• _Tasks to perform_
- 1) In the forum thread on infidelity, reproduce the passage from "## Sara8 (May" up to and including "wrench in R?".
- 2) Carry on the forum thread on infidelity, picking up after its final sentence.

Try to get her out of your head and focus on R and mending things in the marriage.

Focusing on the positive instead of the negative.

We know where you are at and it stinks.


----------



## Sara8 (May 2, 2012)

LookingForTheSun said:


> I am angry at him and her, and just wonder how to truly close this out without causing more grief for my family, but being able to look at myself in the mirror. Would it throw a wrench in R?


My STBEH told the same fib. He begged me not to call the OW's spouse because he did not want to ruin her marriage and he claimed the husband would get violent. That was a lie. The OW is nice person, I found out. He is faithful and sweet and oblivious to her serial cheating ways.

I eventually did contact him, but many months later and it was too late, and he does not believe me and will not look at the evidence I had. 

The fact that she has a nice guy, wealthy, faithful husband who pays for frequent girl's trips,(trips she uses to cheat) and they have maids, cooks and a nanny, and she went back to her pampered lifestyle with our a glitch really irks me. 

I don't know if exposing her would make any difference. Wish I could help you there.

• _A run of records_

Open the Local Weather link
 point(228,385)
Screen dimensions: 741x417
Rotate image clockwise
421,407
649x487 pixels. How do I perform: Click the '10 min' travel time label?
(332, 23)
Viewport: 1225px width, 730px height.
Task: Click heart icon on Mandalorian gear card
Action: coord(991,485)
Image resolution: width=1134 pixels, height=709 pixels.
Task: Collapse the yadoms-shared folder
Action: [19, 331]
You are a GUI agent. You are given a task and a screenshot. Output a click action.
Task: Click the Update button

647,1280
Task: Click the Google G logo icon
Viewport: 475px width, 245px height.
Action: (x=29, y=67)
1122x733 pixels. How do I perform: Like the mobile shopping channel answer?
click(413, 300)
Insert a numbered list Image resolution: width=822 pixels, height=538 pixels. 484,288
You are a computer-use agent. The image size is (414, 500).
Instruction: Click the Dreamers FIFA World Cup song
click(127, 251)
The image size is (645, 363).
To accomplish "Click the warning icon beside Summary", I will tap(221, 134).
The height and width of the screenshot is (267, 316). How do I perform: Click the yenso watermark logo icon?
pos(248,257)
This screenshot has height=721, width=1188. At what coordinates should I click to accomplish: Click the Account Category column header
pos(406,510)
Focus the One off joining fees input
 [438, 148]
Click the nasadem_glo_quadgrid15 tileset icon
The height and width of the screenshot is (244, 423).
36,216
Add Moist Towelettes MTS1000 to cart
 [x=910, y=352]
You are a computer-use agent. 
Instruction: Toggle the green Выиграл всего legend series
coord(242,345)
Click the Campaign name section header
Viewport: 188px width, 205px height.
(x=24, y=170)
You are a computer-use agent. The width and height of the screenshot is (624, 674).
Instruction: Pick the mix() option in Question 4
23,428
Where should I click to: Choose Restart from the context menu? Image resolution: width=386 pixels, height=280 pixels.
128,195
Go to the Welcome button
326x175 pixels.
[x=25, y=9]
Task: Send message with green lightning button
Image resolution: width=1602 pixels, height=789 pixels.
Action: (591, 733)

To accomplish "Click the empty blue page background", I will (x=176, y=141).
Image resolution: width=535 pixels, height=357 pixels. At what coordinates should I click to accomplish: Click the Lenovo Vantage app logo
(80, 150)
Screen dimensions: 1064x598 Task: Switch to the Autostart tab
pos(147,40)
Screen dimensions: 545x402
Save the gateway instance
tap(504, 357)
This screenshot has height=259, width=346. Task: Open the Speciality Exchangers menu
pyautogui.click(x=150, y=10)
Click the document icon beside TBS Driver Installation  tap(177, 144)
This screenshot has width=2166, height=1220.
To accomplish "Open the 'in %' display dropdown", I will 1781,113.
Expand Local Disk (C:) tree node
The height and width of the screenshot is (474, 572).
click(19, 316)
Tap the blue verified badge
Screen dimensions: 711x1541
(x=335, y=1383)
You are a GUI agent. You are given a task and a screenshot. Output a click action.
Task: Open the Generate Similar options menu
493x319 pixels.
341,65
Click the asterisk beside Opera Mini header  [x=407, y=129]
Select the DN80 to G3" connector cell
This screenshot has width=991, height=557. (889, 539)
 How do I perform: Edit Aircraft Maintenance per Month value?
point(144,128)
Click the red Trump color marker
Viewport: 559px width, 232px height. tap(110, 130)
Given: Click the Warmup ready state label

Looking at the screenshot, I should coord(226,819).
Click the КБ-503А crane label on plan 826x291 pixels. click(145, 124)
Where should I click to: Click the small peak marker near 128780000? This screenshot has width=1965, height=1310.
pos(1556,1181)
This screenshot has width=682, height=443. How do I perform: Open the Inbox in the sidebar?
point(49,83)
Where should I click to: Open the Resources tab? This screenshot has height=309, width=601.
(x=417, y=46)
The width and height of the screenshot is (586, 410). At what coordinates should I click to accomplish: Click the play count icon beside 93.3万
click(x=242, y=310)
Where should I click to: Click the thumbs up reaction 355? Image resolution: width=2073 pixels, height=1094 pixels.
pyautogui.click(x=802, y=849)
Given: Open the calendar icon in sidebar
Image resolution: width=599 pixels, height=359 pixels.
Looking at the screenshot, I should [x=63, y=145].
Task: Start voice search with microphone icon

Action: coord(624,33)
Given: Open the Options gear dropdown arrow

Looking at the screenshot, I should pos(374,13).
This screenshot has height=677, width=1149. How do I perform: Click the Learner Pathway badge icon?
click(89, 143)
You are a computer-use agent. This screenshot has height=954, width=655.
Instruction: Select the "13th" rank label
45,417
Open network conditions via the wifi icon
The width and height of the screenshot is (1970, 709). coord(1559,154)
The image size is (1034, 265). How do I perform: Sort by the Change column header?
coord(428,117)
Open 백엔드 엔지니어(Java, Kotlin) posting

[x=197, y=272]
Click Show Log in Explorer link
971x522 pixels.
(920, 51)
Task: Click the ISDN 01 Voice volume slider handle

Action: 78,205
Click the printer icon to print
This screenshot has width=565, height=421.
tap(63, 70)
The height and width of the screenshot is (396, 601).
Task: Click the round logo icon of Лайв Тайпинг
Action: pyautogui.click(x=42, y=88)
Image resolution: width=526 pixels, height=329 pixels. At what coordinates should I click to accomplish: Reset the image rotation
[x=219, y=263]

• _Results_
- 1)
## Sara8 (May 2, 2012)

LookingForTheSun said:


> I am angry at him and her, and just wonder how to truly close this out without causing more grief for my family, but being able to look at myself in the mirror. Would it throw a wrench in R?

- 2)
I do like to think that at least, even if the husband chose to not believe me or look at my solid proof, that he is at least suspicious of her now. 

I like to think that he is now giving her some grief about girl's trips and girl's nights out and the cheating she does during the day while he is working his butt of to provide her with a cushy lifestyle. 

I hope he is checking up on her and derailing her opportunities to break up yet another marriage.


----------



## LookingForTheSun (Dec 28, 2011)

I have a few paragraphs I typed up to her waiting to send - that is what I have been holding onto - basically to just let her know that hey, guess what, I saved some of your nasty emails and have them ready to expose should you decide to interfere with my family ever again, so make sure you don't. But it has been just over 3 months now since last contact. I say that with a heavy heart because I do not feel that my husband has contacted her, but I find it hard to believe that she has not sent him anything to his work. He says she has not, and all I can do is take his word. 

I know she is nuts because of the emails she sent, the lengths she has gone to already (contacting my family, trying to befriend his cousins on FB, calling his mom - saying that this is his "mistress", her texts to him early on that she would take him down and he would not get out of this unscathed, hell hath no furry, etc.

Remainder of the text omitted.